▶ [STUDY MATERIAL]
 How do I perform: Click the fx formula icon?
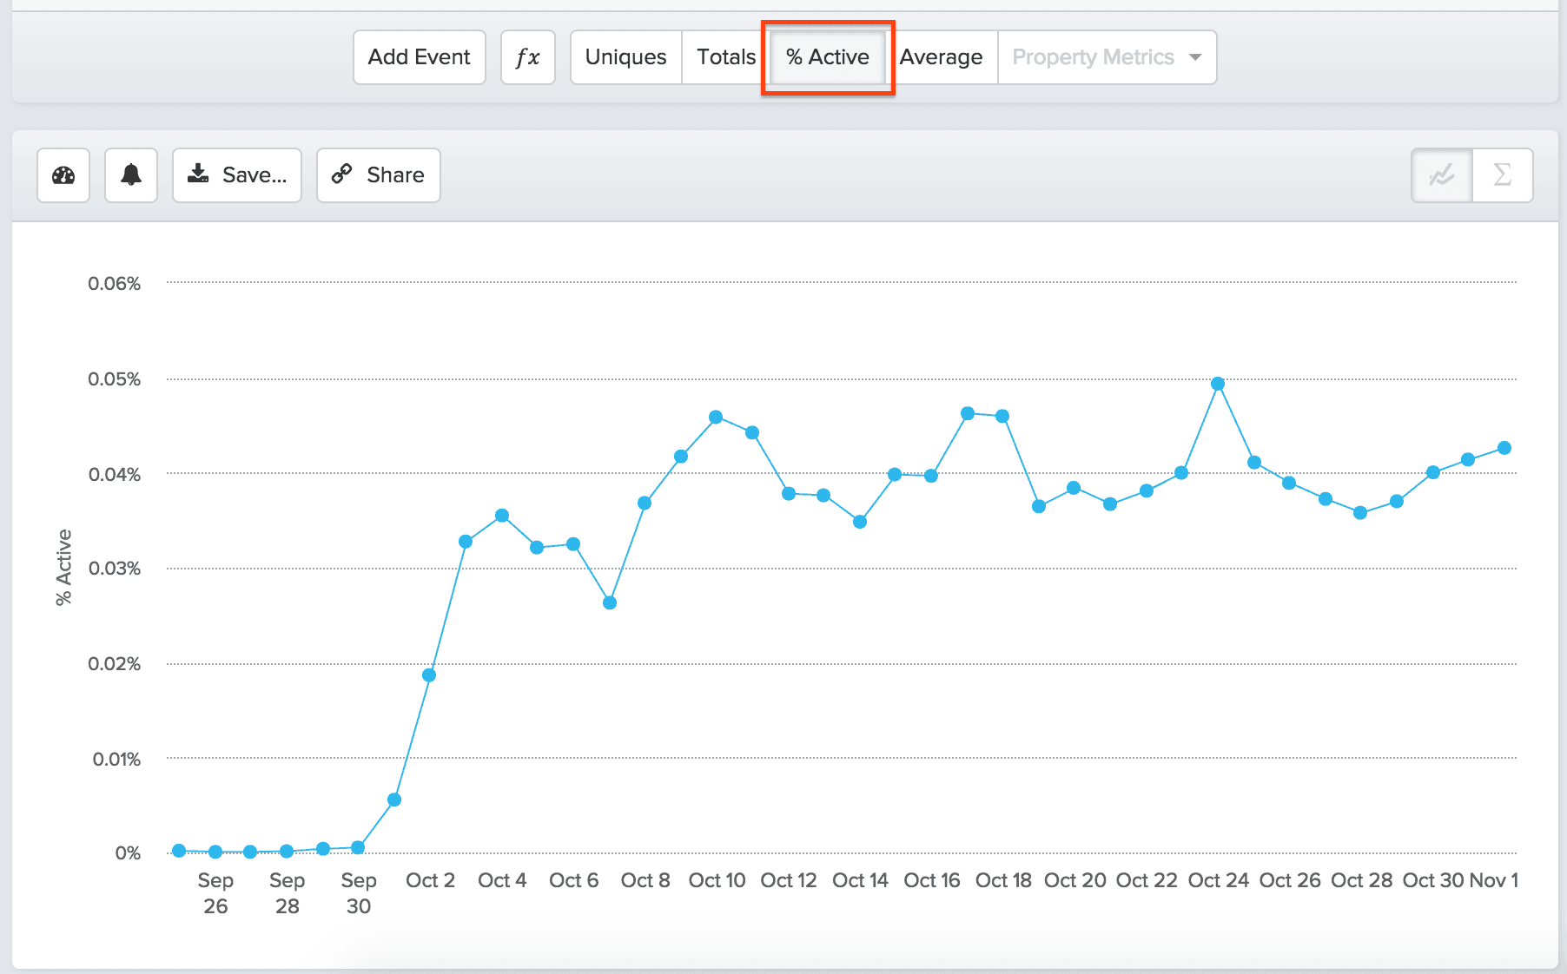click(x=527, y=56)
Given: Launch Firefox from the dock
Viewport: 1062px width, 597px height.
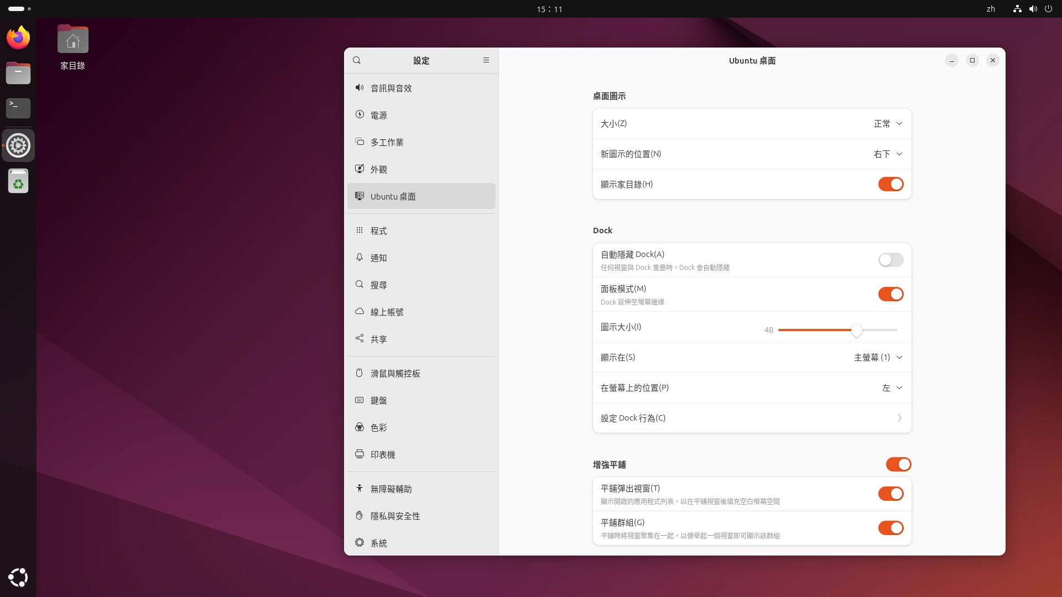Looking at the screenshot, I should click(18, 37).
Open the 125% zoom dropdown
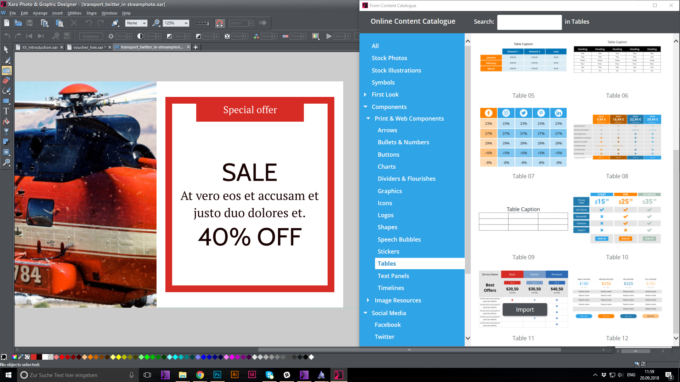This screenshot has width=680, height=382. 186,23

▶ [TASK BRIEF]
With pictures excluded, the lines running from the one containing "Viewport: 1062px width, 597px height." through the last line of the records above are to be restated exactly and in full.

▶ [COMPLETED EXERCISE]
Viewport: 1062px width, 597px height.
Looking at the screenshot, I should click(18, 37).
Open the 125% zoom dropdown
This screenshot has width=680, height=382. 186,23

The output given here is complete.